(Exercise instructions):
1 – Can you rewrite the paragraph in the riding discussion below that begins "I'd go for the show jumping as well" as a short bulleted list that keeps its main facts?
2 – Answer these questions from the riding discussion below, one line each:
(a) What three good things does the volunteer say about low level BE competitors?
(b) What is the only result needed in show jumping?
(c) In dressage, who comments on the riding as part of the test?
3 – Could you carry on the riding discussion below with one or two more posts that follow on from its final post?

(Selection):
--- begin ---
I put local showjumpers too but all can be awful. Somewhat surprised at the natural horseman comments as those that do ride are usually considerate I suppose it is those to closed minded to pick the best and leave the rest that are the issue and those that use it as an excuse not to ride at all and try to make out everyone else is cruel
 
Low end SJ and dressage are pretty awful, aren't they.

In contrast, I'd like to commend low level BE competitors for being nice and looking like they are enjoying themselves, whilst looking after their horses. I do a bit of volunteeering at BE, and always have a great day.

Agree with you, the few BE events i've been to have been a pleasure, lovely people, nice attitudes, and some great sympathetic riding
 
I'd go for the show jumping as well. The only result needed for show jumping is a clear round, how it is achieved doesn't matter. Although the judges will do something if the riding is really awful or there is a welfare issue - or should do anyway.

If you are doing dressage then the judge comments on the riding as part of the test and if you want to improve most people would go to an instructor which would hopefully improve things.
--- end ---
(Given information):
--- begin ---
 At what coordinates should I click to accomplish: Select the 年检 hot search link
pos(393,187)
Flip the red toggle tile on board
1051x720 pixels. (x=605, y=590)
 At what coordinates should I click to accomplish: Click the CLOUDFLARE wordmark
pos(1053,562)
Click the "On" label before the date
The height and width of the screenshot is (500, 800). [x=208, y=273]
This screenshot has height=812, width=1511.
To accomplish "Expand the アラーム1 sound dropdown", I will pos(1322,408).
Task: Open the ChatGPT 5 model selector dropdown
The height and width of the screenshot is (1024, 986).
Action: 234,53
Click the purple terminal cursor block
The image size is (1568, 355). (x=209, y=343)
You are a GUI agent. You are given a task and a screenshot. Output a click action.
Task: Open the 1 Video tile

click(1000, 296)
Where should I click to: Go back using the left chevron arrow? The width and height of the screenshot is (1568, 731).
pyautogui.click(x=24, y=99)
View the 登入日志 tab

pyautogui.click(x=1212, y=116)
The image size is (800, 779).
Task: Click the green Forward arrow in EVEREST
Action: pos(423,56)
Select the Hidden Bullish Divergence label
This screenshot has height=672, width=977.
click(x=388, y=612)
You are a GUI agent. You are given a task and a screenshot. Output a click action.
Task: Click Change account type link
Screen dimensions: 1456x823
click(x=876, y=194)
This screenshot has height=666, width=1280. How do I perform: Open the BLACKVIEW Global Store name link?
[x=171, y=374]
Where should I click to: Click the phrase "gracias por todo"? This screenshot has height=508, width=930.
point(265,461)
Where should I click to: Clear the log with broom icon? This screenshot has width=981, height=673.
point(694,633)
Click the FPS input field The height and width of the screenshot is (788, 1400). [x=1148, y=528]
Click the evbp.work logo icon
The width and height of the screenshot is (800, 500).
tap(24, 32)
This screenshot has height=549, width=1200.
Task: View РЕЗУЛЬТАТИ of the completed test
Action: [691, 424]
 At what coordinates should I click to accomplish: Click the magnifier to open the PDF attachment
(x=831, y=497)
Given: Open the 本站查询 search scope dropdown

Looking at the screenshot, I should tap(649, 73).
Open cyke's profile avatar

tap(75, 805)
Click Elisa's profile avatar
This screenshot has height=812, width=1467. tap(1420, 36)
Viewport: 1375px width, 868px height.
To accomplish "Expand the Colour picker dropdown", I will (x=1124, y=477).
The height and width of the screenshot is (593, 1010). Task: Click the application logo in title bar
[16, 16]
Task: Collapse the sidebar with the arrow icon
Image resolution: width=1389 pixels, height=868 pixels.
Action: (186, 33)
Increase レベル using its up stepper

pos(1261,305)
--- end ---
(Results):
1 –
- The writer also chooses show jumping.
- Show jumping needs only a clear round, and how it is achieved doesn't matter.
- Judges will act, or should, if the riding is really awful or there is a welfare issue.

2 –
(a) They are nice, they look like they are enjoying themselves, and they look after their horses.
(b) A clear round.
(c) The judge.

3 –
Western dressage - well they certainly shouldn't be pulling the horses around! So I guess that would be a minority. Ditto the natural horsemanship people, their intentions are generally good.

Eventing, well due to the demands of the competition and ifyou are paying out £100 to enter, then overall the riding is good. Again, all the stewards and officials are really looking out for bad things and there is lots of help on offer.

Ironically though, I really think that show jumping well is the hardest thing of all!
 
All disciplines have poor/cruel riders. It's hard to say which one is the worst as it appears, in my humble opinion, that it's fairly even across the board.

I would go for western riders, it really churns my stomach to see the poor horses yanked around.

Another vote for Western riders here. I can't abide the western riding style. It's lazy riding using chunky bits, spurs and overly heavy saddles as a substitute for decent riding skills.

I know a bit is only as cruel as the hands behind it and there are plenty of English style riders who are poor or cruel, but I've never seen a western style rider who could actually ride.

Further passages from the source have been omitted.